The Cambria Green SAP and Masterplan is one of the largest planning scheme amendments and tourism developments ever proposed for the East Coast of Tasmania. If the SAP is approved, it would open the way for this and other developments with the potential to change forever the social, cultural and environmental characteristics of the entire East Coast, not just Swansea, Dolphin Sands and Cambria.
If approved by the Tasmanian Planning Commission, the SAP could allow significant changes in land use if no standards are established to limit, for example, the scale of any development or its impact on agricultural land. Glamorgan Spring Bay Council will have little control or right of refusal to any development application (DA) proposed by Cambria Green Agricultural and Tourism Management Pty Ltd if it sits within the new SAP rezoning. As no DA has been submitted; the developers have no obligation to implement any of what is “suggested” in the “concept” Masterplan.
Over-development in a pristine coastal setting
The Cambria Green Masterplan Concept (pages 48 to 51) includes the ‘potential to facilitate the following development’: 139 villas and units, wedding and function facilities within the Cambria Homestead Precinct; 161 villas and units along the Meredith River; an 80 unit health retreat and 150 room resort in the Hills Resort Precinct (plus 70 villas and 240 units of tourist accommodation below the Cambria Sky Hotel); a major conference centre; and an 18 + 9 hole golf course with 20 accommodation units.
Social and cultural
The Cambria (Homestead) Village – also described as the Cambrian Culture and Art Town – proposes to create an alternate shopping and cultural centre outside Swansea with shops, cafes, restaurants, pharmacy, galleries, medical facilities and aged care, potentially attracting commercial custom of locals and visitors away from Swansea’s main shopping area. The creation of a ‘town outside a town’ is contrary to the Southern Tasmania Regional Land Use Strategy 2010 – 2035.

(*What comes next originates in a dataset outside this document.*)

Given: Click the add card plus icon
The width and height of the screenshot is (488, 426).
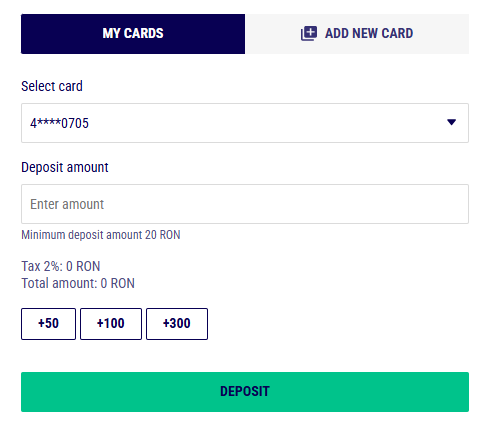Looking at the screenshot, I should pyautogui.click(x=309, y=34).
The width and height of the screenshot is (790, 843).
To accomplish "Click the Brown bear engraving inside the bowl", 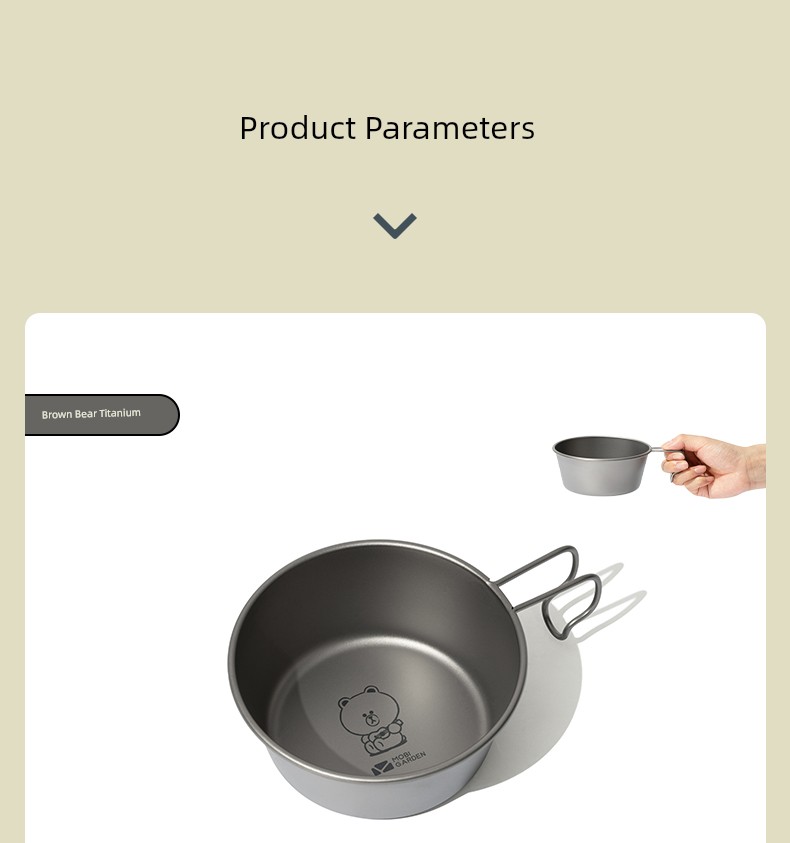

Rezoning of agricultural land
Prime agricultural land is valuable. Significant portions of the development area are zoned agriculture, including much of the land proposed to accommodate many hundreds of tourists. The use of this land for tourism is contrary to the State Policy on Protection of Agricultural Land 2009, as demonstrated very clearly in the policy objectives:
To enable the sustainable development of agriculture by minimising:
(a) conflict with or interference from other land uses; and
(b) non-agricultural use or development on agricultural land that precludes the return of that land to agricultural use.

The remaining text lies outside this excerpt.